OA: Students submit artwork to Clifton entryway contest
Trinity Mathis, 11, said her fifth-grade teacher at Thunder Mountain Elementary School told the class to “explain Clifton in a picture.”
So, Trinity used charcoal to draw Mount Garfield, a giant peach, a bottle of wine and vineyards.
From the eight Clifton-area schools, there were 54 design submissions to the Clifton Entryway Design Contest. They are on display at Mesa County Libraries’ Clifton Branch and Alpine Bank’s Clifton Branch.
Elementary through high school students entered drawings, collages and clay and papier maché pieces inspired by the community, the natural surroundings or local history.
The winners, to be announced Wednesday, April 29, will take home savings bonds and could see their artwork applied to a rock sculpture or a banner that identifies Clifton in the city entryway. The intersection of the Interstate 70 Business Loop and Patterson Road is being considered as a possible location for the artwork.
“I love art,” Trinity said.
A still life is her favorite thing to draw. She rides horses and a had a chicken named Spotty that once fell asleep with her pet basset hound, she said. After her recent birthday, her dad, Joe Mathis, let her start wearing dangling earrings.
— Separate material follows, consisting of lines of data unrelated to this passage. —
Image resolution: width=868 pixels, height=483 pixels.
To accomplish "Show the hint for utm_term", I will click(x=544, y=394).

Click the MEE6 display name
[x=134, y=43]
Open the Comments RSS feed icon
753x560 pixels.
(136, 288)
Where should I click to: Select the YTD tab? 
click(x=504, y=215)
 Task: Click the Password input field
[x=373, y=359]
“I can be proper, and then I can be country,” Trinity said, in a matter-of-fact way.
If her charcoal drawing wins the contest, she plans to tuck away the savings bonds for college. She wants to be a veterinarian or a landscape designer.
Trinity was careful to smudge her charcoal drawing with her fingertips so the landscape would blend into the skyline.
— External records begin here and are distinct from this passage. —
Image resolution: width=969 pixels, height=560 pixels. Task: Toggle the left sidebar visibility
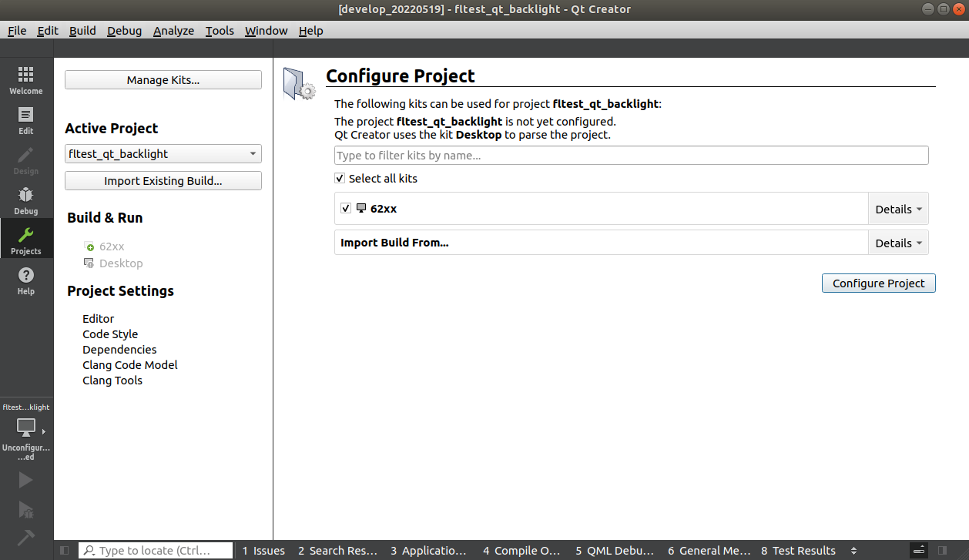(64, 551)
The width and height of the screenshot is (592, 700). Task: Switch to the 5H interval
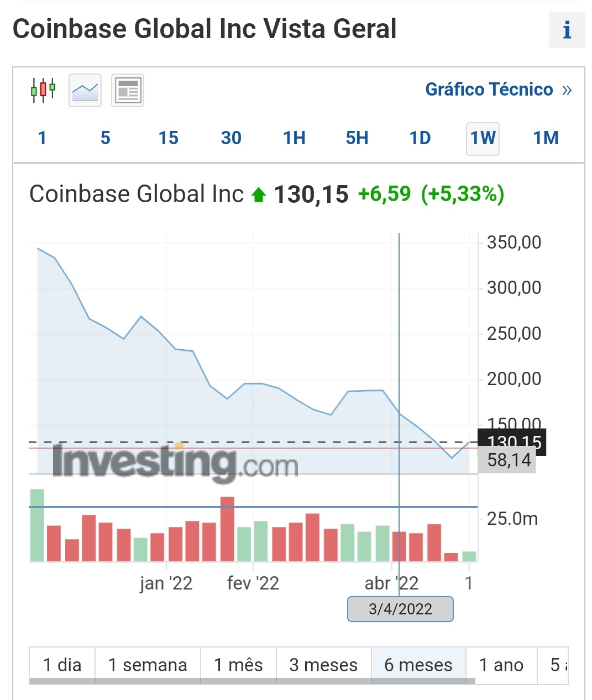[x=357, y=138]
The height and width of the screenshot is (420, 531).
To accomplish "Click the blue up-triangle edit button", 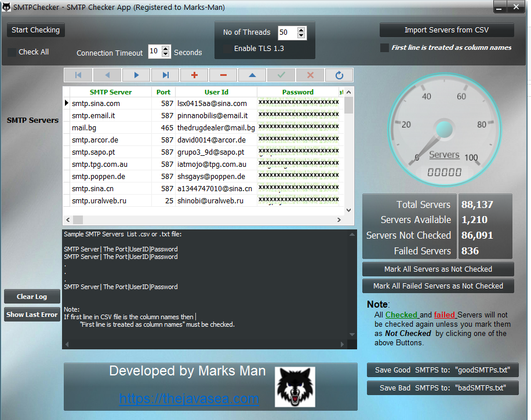I will (252, 75).
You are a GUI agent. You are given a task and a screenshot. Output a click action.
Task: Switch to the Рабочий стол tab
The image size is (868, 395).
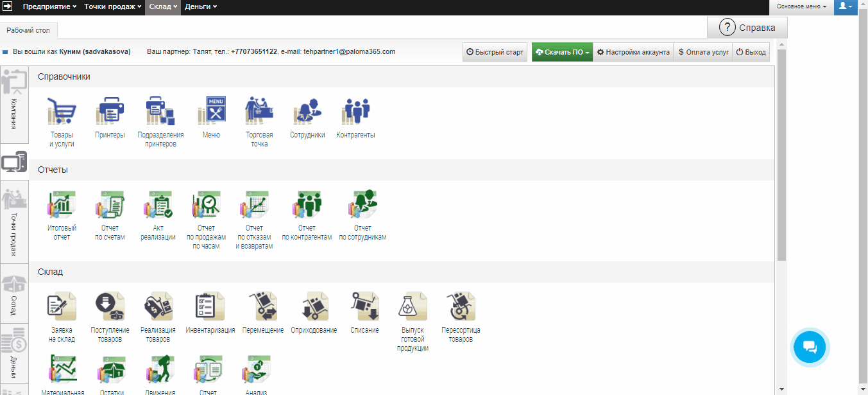pyautogui.click(x=28, y=30)
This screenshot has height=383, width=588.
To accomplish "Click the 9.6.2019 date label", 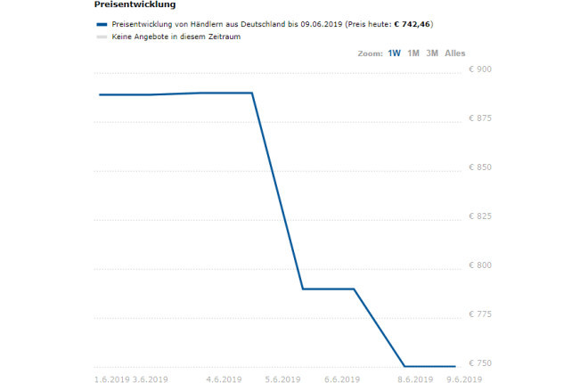I will coord(464,379).
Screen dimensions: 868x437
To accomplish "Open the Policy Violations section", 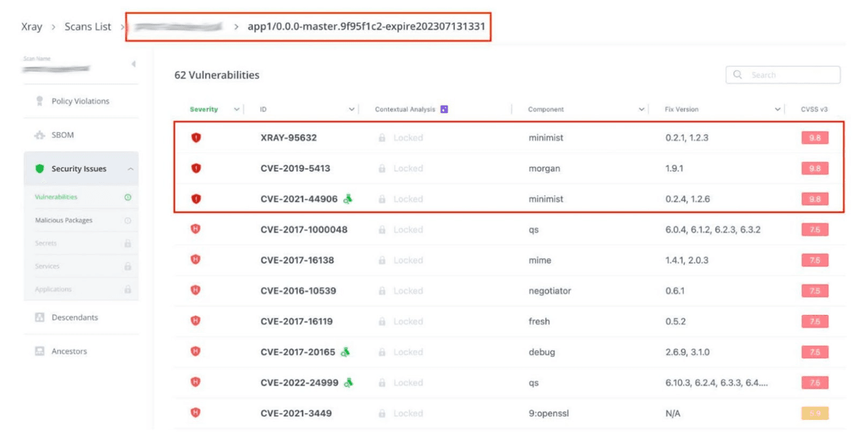I will (80, 101).
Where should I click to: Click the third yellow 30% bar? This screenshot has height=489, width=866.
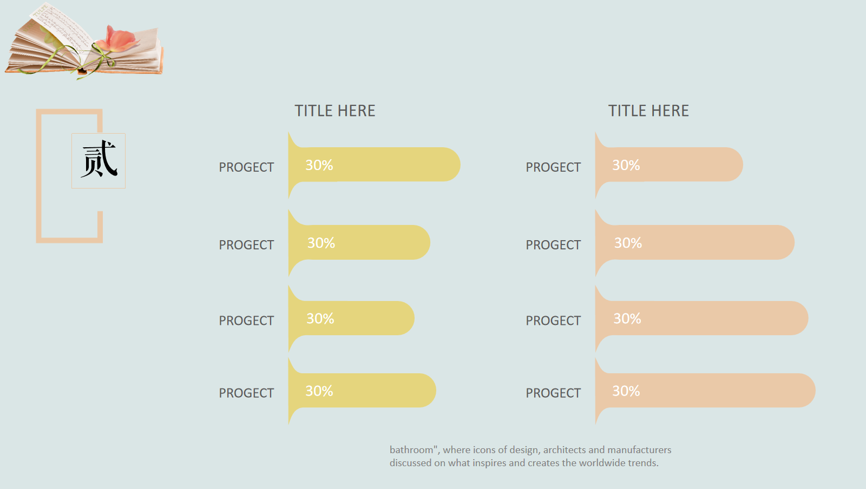[351, 318]
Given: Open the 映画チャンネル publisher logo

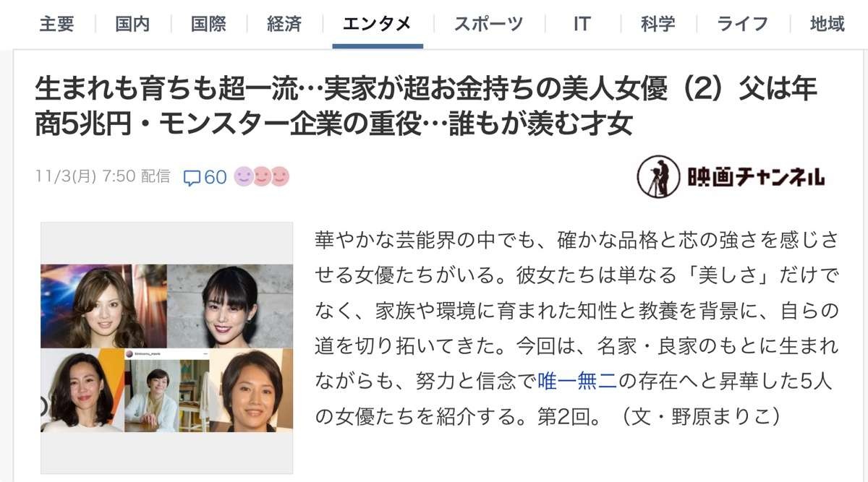Looking at the screenshot, I should tap(731, 177).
After surveying the competition, her father reassured Trinity that her drawing was marketable.
The contest’s submissions range from a drawing of a spider wearing shoes to a drawing of Clifton logos.
Displayed alongside Trinity’s charcoal landscape is a drawing of one dinosaur chomping down on another dinosaur’s tail and a drawing of a lake at night with two fishermen with word bubbles that say, “Fishing is fun” and “I agree.”
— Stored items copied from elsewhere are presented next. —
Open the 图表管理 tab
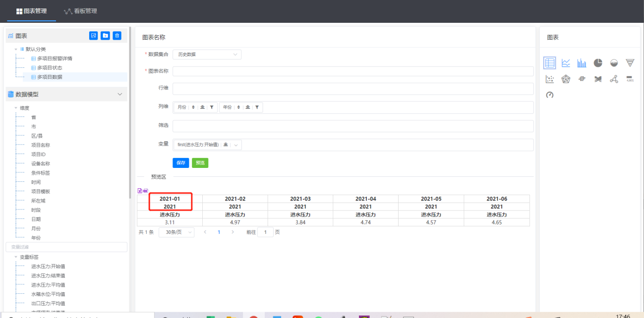This screenshot has width=644, height=318. pos(32,11)
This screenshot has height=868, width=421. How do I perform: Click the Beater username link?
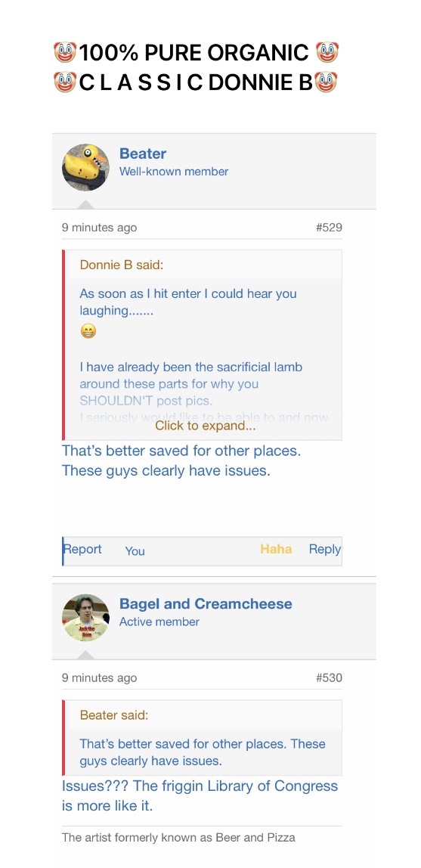click(x=143, y=153)
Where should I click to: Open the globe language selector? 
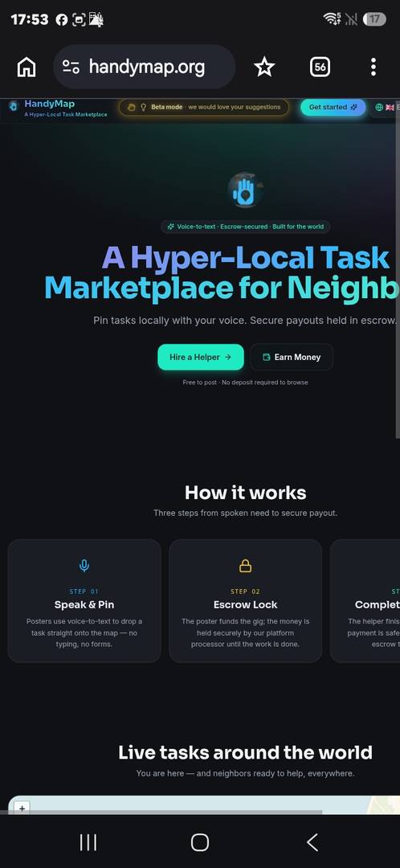(380, 108)
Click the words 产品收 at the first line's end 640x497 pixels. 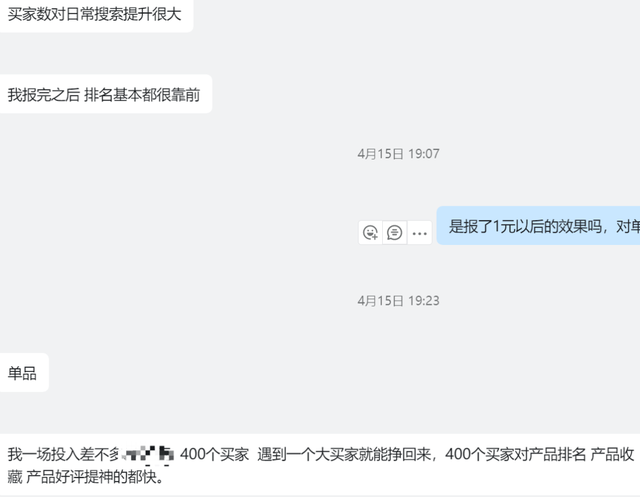pyautogui.click(x=611, y=455)
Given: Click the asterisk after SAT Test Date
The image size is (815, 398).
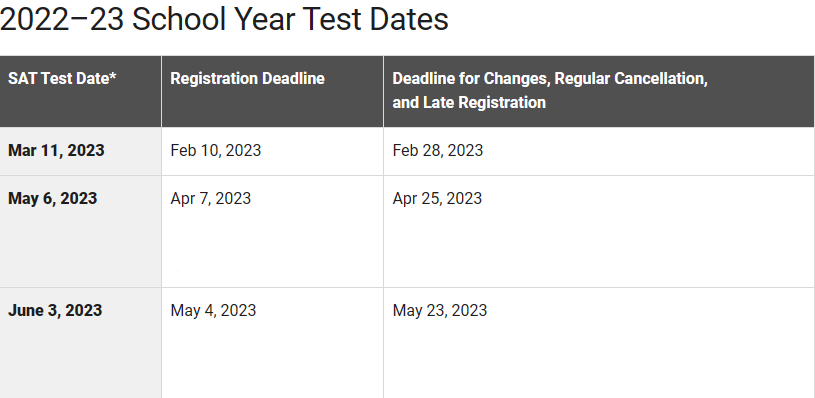Looking at the screenshot, I should (113, 76).
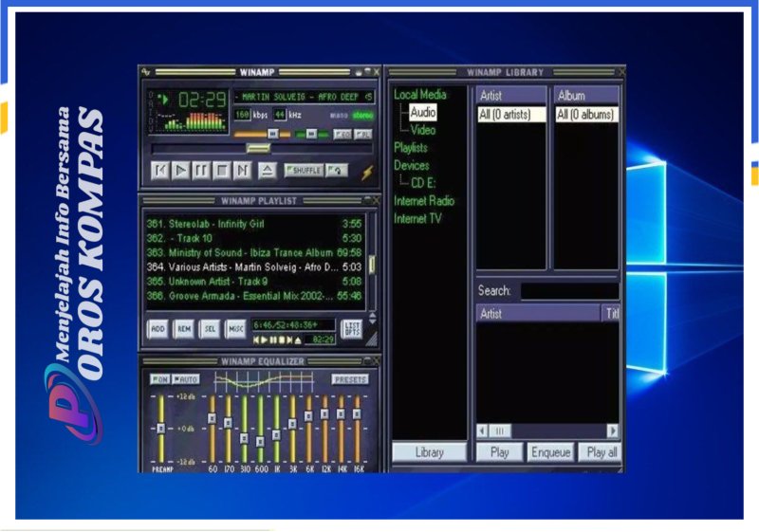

“There were some interesting ones, some abstract ones,” said Keith Fife, division director for Mesa County Long Range Planning. The contest was organized by the planning division and School District 51.
What’s important, though, is for the student artists to participate, he said.
“I think it’s just great for this community to say we’re proud of where we live,” said Terri Smatla, Community Partnership Coordinator for the school district.
Jenny Meeker, 17, was the only student from Central High School to enter the contest.
“I guess, I was the only brave one to take a chance,” she said.
Jenny created a slab rolled clay rendition of Mount Garfield. It is glazed and fired.
She likes the 3D aspect of the piece.
“It’ll look cool in stone,” Jenny said, thinking of how her work could appear as sculpture for the Clifton entryway.
Right now, she’s not too worried about the contest. The high school senior is focused on her last day of high school before graduation on May 13.
“I can’t wait, it’s all I think about,” she said.